Minor league affiliations
- Class: Class C
- League: Pioneer League

Major league affiliations
- Team: Seattle Rainiers (PCL) (1939); New York Yankees (1946–1951);

Minor league titles
- League titles (3): 1939; 1947; 1948;

Team data
- Ballpark: Jaycee Field

= Twin Falls Cowboys =

Defunct professional baseball team

The Twin Falls Cowboys were a Class C minor league baseball team from 1939 to 1942 and 1946 to 1951 in the Pioneer League. Their affiliation was with the Seattle Rainiers in 1939, and later the New York Yankees from 1946 to 1951. The Cowboys played at Jaycee Field in Twin Falls, Idaho, located in the northeast corner of the city's Harmon Park.

==History==

1939 championship team

The Cowboys' home ballpark was constructed during the spring of 1939, as a WPA project costing $30,000. The team's first Pioneer League game was played on May 2, 1939, when they lost an away game to the Pocatello Cardinals by a score of 17–1. The Cowboy's first home game in Twin Falls was played on May 5, when the Cowboys again lost to the Cardinals, 6–3.

Statistics for the team between the 1939 and 1949 seasons are incomplete; also, the league did not operate from 1943 to 1945 due to World War II. Records do show that the Cowboys were the Pioneer League champions three times; 1939, 1947, and 1948.

══════════════════════════════

EXERCISE AIM – Reproduce everything in the Twin Falls Cowboys text from "1939 championship team" down to "the Cardinals, 6–3.", substituting "early months" for "spring".

EXTRACTED DATA –
══════════════════════════════

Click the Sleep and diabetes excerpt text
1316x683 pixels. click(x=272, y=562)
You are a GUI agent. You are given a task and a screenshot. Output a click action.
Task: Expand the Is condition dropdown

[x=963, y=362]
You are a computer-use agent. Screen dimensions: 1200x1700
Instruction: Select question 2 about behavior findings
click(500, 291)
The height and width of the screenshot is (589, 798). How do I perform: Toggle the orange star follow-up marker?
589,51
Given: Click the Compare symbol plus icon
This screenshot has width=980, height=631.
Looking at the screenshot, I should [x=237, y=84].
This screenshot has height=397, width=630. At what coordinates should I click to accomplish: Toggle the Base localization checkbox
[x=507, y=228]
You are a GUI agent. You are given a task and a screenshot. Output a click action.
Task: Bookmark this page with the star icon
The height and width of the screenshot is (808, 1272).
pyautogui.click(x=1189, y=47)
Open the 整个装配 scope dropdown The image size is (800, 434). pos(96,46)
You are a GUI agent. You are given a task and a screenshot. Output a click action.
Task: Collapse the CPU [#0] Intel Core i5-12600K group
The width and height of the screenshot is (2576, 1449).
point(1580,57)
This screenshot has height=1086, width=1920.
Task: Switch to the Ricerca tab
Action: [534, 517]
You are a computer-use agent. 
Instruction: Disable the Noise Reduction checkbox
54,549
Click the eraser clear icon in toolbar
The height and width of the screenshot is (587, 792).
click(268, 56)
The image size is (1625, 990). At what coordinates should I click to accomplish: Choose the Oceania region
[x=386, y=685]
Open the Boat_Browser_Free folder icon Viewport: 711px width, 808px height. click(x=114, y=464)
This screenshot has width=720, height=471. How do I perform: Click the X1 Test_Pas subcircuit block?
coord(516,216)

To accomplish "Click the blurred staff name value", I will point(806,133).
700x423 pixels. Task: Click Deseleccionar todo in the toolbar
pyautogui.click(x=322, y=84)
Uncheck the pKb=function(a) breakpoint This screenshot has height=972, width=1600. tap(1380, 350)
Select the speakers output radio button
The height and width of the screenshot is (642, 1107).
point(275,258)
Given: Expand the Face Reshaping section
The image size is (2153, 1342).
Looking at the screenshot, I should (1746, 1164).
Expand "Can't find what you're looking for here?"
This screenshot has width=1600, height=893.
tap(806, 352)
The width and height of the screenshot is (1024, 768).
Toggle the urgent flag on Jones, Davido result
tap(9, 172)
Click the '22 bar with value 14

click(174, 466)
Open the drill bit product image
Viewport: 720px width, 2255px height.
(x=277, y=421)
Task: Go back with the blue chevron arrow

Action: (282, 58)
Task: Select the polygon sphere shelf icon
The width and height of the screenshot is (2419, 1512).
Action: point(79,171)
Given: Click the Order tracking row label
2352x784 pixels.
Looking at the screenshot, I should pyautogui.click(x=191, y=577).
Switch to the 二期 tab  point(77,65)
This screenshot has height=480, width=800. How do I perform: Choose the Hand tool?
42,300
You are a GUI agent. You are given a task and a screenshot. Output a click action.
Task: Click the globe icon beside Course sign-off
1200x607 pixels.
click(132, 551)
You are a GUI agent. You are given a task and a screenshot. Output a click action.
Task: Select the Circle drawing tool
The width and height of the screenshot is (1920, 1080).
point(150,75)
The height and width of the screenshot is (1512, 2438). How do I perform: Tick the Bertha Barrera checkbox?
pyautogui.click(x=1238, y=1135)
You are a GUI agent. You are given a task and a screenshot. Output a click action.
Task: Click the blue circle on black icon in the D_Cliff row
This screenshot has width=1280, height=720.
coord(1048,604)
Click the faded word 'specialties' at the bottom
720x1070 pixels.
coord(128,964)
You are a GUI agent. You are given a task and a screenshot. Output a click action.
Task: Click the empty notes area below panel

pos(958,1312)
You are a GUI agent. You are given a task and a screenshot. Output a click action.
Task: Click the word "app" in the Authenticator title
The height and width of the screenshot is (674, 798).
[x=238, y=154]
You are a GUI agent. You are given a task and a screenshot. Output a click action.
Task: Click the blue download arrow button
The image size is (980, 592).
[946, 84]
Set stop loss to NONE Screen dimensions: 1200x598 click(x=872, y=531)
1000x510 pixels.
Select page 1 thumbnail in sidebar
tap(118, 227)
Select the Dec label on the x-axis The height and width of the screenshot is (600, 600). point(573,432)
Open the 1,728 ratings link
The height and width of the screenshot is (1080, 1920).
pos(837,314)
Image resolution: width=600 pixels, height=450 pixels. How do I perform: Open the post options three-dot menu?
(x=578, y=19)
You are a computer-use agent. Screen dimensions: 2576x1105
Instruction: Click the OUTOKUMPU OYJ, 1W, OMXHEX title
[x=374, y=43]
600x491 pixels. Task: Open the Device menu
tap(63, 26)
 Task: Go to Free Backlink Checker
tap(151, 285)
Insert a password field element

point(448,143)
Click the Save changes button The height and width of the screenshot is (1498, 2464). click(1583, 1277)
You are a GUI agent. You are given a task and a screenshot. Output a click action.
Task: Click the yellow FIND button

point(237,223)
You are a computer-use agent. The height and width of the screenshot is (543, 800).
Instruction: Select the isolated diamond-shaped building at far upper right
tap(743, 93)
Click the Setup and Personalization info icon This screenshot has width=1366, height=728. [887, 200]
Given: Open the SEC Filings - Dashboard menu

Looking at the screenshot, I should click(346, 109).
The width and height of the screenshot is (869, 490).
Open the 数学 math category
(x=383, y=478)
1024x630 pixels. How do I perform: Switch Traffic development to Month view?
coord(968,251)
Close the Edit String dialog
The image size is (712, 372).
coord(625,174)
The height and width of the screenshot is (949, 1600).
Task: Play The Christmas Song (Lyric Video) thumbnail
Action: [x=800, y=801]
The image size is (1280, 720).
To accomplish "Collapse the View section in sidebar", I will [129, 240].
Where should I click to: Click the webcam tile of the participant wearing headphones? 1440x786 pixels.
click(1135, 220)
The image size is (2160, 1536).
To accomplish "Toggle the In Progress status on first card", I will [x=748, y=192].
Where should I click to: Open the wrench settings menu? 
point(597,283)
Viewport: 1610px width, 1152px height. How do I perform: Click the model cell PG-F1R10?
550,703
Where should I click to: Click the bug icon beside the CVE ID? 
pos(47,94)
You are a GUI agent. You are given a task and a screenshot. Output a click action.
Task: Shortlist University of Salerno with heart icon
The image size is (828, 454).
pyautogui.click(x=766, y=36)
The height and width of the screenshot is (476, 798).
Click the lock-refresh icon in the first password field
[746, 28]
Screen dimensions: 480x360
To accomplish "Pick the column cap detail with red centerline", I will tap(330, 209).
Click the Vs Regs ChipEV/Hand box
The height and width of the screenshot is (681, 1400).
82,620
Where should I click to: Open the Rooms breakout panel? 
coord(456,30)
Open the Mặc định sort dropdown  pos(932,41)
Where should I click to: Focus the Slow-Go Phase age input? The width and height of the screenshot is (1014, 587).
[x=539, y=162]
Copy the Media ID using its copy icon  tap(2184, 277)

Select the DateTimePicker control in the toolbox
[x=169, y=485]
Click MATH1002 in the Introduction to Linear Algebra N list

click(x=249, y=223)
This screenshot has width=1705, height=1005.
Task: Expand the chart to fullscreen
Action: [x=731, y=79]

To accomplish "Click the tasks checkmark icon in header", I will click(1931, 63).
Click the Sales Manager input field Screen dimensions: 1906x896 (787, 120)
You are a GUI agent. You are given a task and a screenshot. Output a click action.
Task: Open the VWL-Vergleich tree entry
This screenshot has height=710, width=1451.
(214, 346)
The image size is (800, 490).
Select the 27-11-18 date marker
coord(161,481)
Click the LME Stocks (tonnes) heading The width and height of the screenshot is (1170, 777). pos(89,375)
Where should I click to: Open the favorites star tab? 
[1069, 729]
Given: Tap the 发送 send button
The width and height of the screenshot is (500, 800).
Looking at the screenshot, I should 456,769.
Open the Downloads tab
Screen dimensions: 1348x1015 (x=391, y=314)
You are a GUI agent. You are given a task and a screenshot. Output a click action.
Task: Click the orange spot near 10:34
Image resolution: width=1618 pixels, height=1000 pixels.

══════════════════════════════

EXERCISE SOLUTION –
1939 championship team

The Cowboys' home ballpark was constructed during the early months of 1939, as a WPA project costing $30,000. The team's first Pioneer League game was played on May 2, 1939, when they lost an away game to the Pocatello Cardinals by a score of 17–1. The Cowboy's first home game in Twin Falls was played on May 5, when the Cowboys again lost to the Cardinals, 6–3.